━━━ Record excerpts ━━━

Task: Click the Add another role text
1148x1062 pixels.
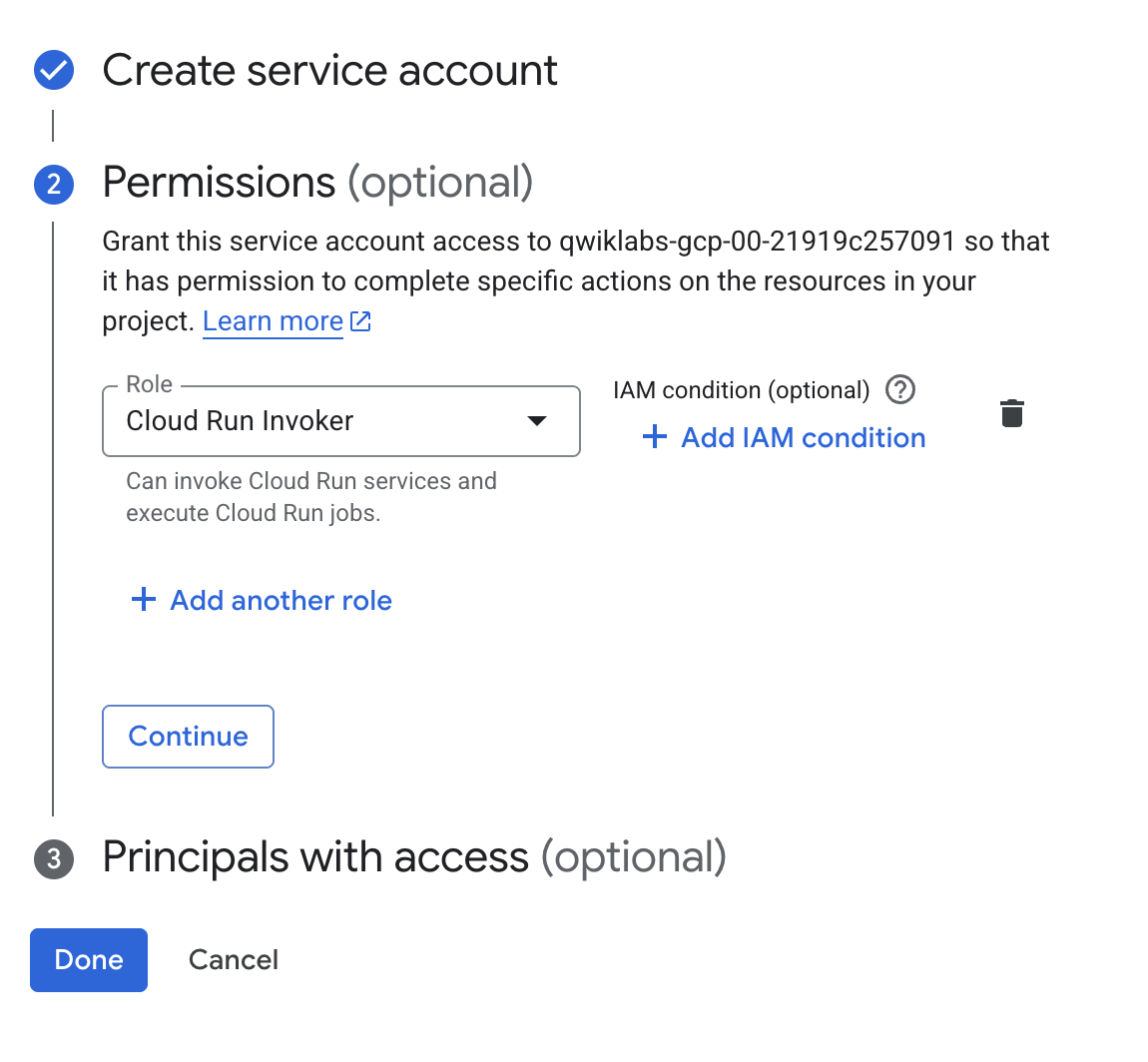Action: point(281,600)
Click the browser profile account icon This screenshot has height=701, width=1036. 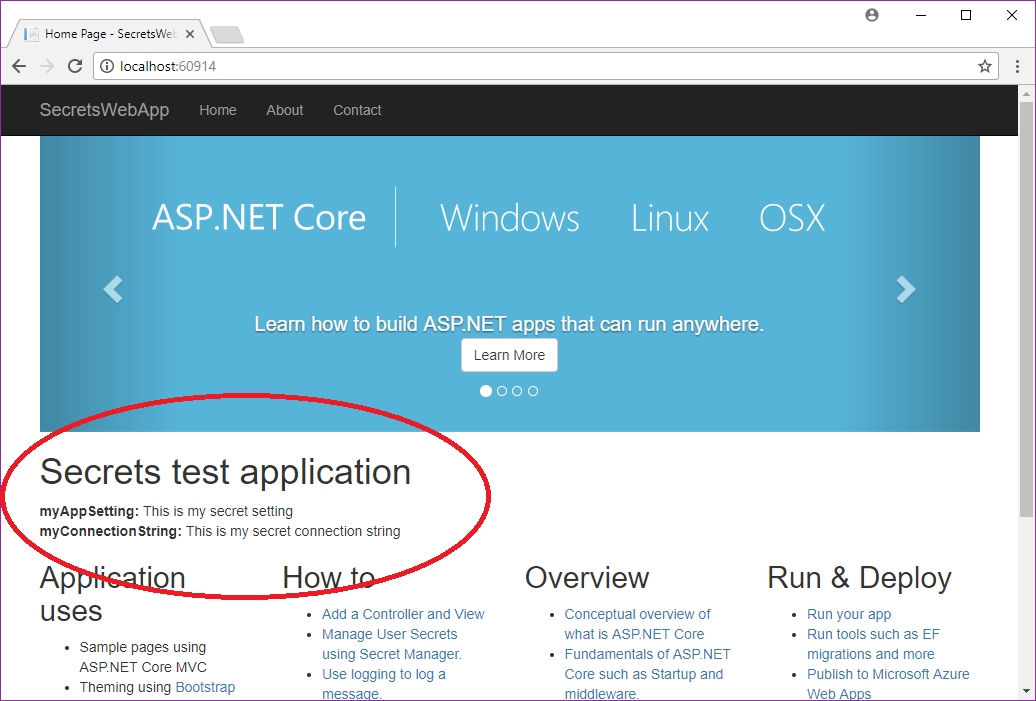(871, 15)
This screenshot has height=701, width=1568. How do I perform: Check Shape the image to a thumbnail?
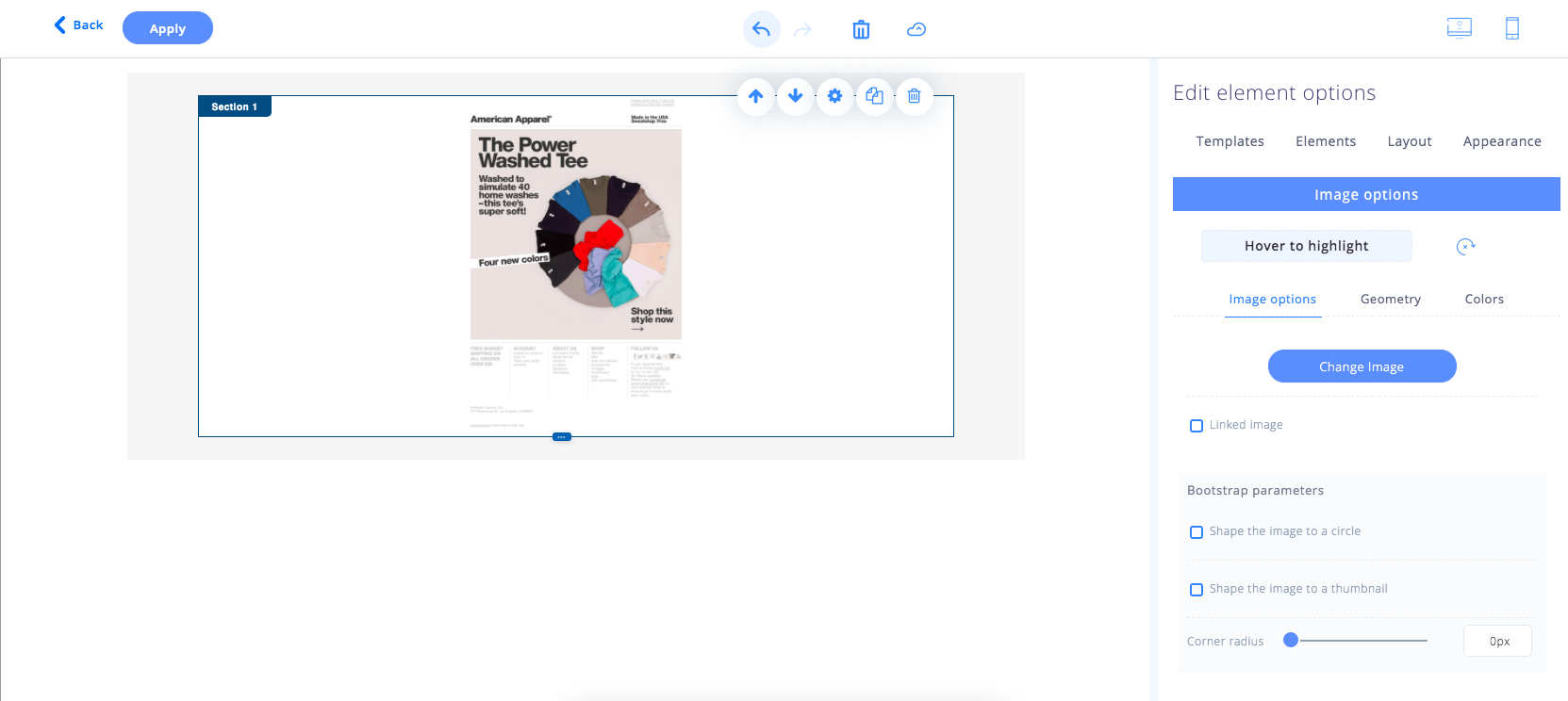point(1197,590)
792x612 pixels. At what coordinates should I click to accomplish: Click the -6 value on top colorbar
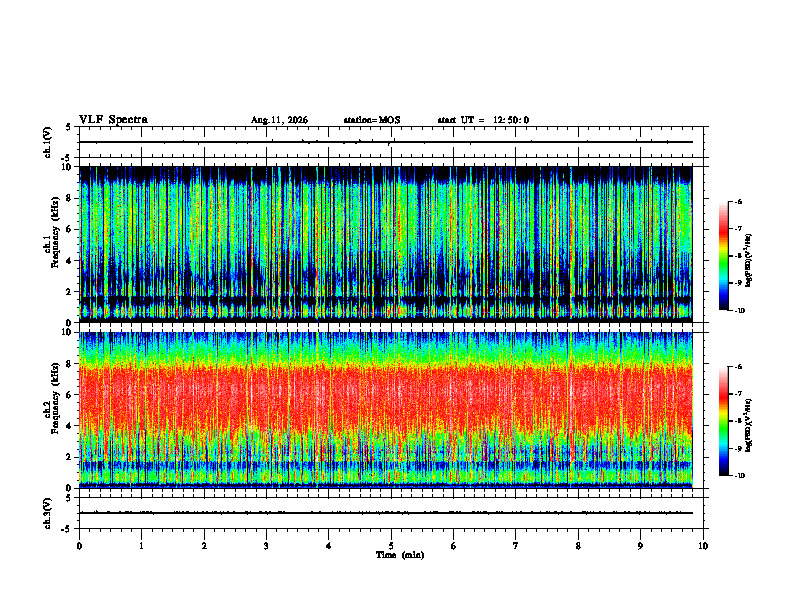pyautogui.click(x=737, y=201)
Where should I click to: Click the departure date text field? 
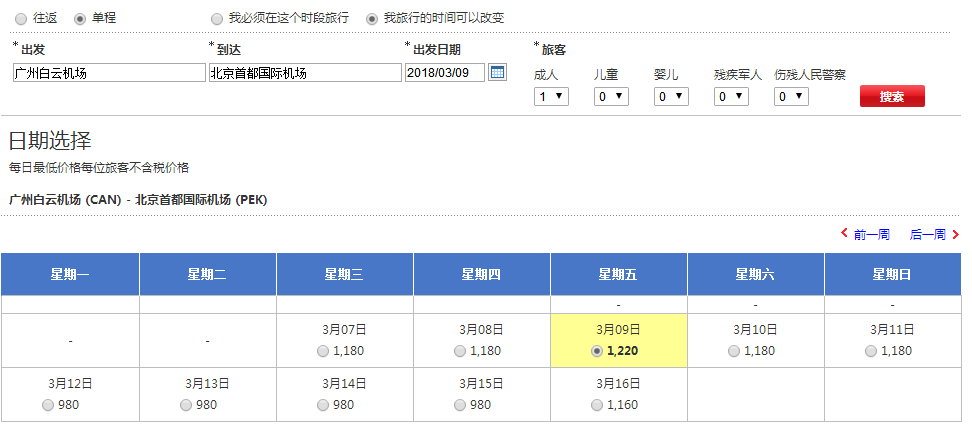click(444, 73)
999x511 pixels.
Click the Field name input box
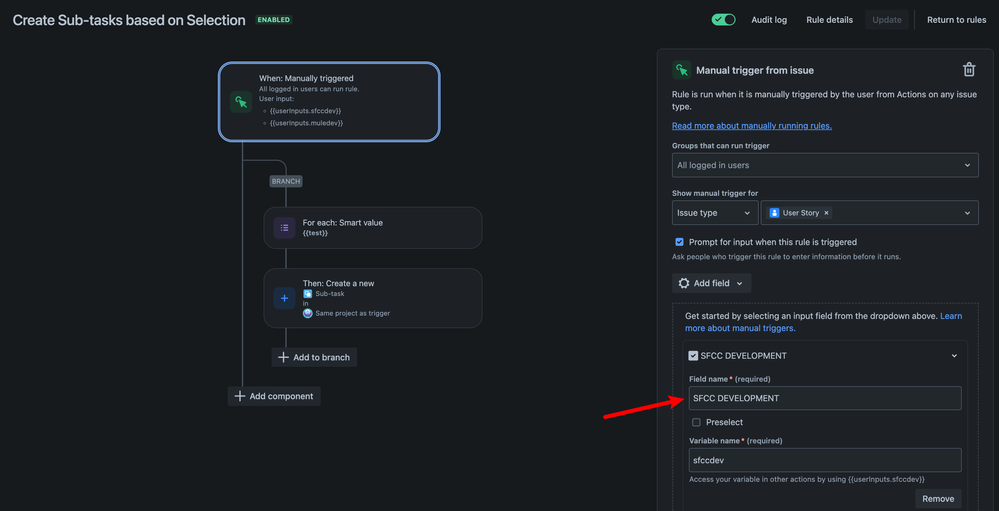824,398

━━━

Exercise details
Please arrange the lines above as a numbered list, starting with the line containing "Where should I" and going on through the last line, skipping any blank lines. Leave the pictures out of your list.

Response below
1. Where should I click to: Click the departure date text field? 
2. click(444, 73)
3. 999x511 pixels.
4. Click the Field name input box
5. 824,398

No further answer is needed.